(Excerpt to read):
----------

Re: Re: [PATCH v2 1/2] ext4: avoid RWM atomic in EXT4_MB_GRP_TEST_AND_SET_READ

From: Bohdan Trach

Date: Fri May 29 2026 - 11:58:14 EST

On Wed, 27 May 2026 19:46:43, Andreas Dilger wrote:
> Thanks for the patch. Definitely the benchmarks in the 0/2 email show
> significant gains for the Kunpeng system, and reducing contention makes sense
> as core counts increase and the likely case is that the bit is already set.
>
> That said, I wonder if this should (also/instead) be put into
> test_and_set_bit() itself, or add test_and_unlikely_set_bit() or
> test_and_rarely_set_bit() (or similar) optimized for the case where the bit is
> likely to already be set.

Thank you for the review. I understand this concern; I have looked for other
parts of the kernel code to see if this change can be generalized, in which case
introducing a new test_and_set_unlikely_bit()/test_test_and_set_bit() would have
been a more appropriate approach indeed. Alas, I could not find more of such
cases, and thus I decided to limit the change to the ext4 code. Maybe developers
with more knowledge of their subsystems know other potential use cases for such
functions.

> I see in your benchmarking that there is not "apples-to-apples" comparisons
> for ARM(Kunpeng) vs. AMD on the same storage. The storage hardware and space
> usage is different for each test run, and the ARM numbers show only marginal
> gains and more negative than positive results at all thread counts:
>
> > Benchmark on an existing file system for AMD 9654 (15T FS, 6% space
> > used), kernel 7.1-rc3. This shows the performance impact on a mostly
> > free file system.

----------

(Tasks):
A – Name every function written with trailing parentheses in the kernel mailing-list message.
B – In the rows below, start at the line that has "Play the time series investigator" and stop after the line that has "Action: click(46, 16)". Copy those lines with "Instruction" swapped for "Directive" and nothing else altered.

----------

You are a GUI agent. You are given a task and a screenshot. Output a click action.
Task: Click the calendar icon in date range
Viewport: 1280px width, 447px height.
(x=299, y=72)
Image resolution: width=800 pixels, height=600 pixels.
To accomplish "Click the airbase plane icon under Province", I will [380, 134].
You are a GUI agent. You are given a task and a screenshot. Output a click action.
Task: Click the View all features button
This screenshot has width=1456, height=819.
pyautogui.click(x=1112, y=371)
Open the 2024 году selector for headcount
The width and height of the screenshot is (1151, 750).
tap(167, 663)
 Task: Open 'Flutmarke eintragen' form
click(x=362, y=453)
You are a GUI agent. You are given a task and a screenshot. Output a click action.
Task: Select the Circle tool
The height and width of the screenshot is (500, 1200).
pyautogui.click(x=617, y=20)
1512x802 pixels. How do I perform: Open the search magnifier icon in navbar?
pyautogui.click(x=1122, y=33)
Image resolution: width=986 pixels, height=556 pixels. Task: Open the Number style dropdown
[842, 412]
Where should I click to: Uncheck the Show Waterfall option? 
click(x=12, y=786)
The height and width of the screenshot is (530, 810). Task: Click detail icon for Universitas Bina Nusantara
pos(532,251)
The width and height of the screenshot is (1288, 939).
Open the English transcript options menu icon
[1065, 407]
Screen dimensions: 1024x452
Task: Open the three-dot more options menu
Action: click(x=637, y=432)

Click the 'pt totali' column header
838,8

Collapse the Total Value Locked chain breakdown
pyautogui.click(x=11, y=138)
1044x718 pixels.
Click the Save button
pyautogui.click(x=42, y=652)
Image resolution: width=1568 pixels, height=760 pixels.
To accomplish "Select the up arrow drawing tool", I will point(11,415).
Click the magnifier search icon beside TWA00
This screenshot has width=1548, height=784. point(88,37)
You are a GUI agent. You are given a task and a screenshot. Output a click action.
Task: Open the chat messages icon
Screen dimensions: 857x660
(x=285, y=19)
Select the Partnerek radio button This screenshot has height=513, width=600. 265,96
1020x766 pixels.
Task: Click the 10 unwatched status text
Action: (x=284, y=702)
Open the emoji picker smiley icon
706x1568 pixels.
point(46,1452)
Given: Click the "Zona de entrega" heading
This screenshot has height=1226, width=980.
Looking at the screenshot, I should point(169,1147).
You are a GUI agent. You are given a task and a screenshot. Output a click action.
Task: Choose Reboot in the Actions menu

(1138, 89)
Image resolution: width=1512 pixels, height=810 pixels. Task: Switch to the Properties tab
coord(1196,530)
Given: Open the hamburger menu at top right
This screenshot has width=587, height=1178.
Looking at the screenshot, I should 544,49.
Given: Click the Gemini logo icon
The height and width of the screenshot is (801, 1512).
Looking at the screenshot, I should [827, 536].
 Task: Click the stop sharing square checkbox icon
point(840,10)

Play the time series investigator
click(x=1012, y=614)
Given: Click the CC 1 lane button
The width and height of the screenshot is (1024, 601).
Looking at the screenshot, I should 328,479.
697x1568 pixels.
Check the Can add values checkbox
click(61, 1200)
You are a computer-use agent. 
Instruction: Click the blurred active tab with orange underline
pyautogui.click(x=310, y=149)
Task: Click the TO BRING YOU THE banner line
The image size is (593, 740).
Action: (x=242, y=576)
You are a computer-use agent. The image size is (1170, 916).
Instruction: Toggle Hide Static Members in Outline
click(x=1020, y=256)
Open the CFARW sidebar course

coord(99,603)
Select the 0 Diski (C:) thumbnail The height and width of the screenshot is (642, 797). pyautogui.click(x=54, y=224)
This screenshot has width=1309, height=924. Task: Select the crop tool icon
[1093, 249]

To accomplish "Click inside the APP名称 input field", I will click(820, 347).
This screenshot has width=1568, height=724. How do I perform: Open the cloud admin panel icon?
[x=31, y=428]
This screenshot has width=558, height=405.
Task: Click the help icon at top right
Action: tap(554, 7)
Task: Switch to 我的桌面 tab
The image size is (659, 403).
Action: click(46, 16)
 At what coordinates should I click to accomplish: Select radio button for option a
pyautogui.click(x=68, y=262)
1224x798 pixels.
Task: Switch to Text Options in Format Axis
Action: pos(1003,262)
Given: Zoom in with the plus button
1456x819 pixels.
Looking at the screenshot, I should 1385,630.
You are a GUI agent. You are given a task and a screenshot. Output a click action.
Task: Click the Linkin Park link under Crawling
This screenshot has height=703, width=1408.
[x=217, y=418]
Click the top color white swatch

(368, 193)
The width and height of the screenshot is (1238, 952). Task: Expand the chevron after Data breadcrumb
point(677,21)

----------

(Task answers):
A –
test_and_set_bit()
test_and_unlikely_set_bit()
test_and_rarely_set_bit()
test_and_set_unlikely_bit()
test_test_and_set_bit()

B –
Play the time series investigator
click(x=1012, y=614)
Given: Click the CC 1 lane button
The width and height of the screenshot is (1024, 601).
Looking at the screenshot, I should 328,479.
697x1568 pixels.
Check the Can add values checkbox
click(61, 1200)
You are a computer-use agent. 
Directive: Click the blurred active tab with orange underline
pyautogui.click(x=310, y=149)
Task: Click the TO BRING YOU THE banner line
The image size is (593, 740).
Action: (x=242, y=576)
You are a computer-use agent. The image size is (1170, 916).
Directive: Toggle Hide Static Members in Outline
click(x=1020, y=256)
Open the CFARW sidebar course

coord(99,603)
Select the 0 Diski (C:) thumbnail The height and width of the screenshot is (642, 797). pyautogui.click(x=54, y=224)
This screenshot has width=1309, height=924. Task: Select the crop tool icon
[1093, 249]

To accomplish "Click inside the APP名称 input field", I will click(820, 347).
This screenshot has width=1568, height=724. How do I perform: Open the cloud admin panel icon?
[x=31, y=428]
This screenshot has width=558, height=405.
Task: Click the help icon at top right
Action: tap(554, 7)
Task: Switch to 我的桌面 tab
The image size is (659, 403).
Action: click(46, 16)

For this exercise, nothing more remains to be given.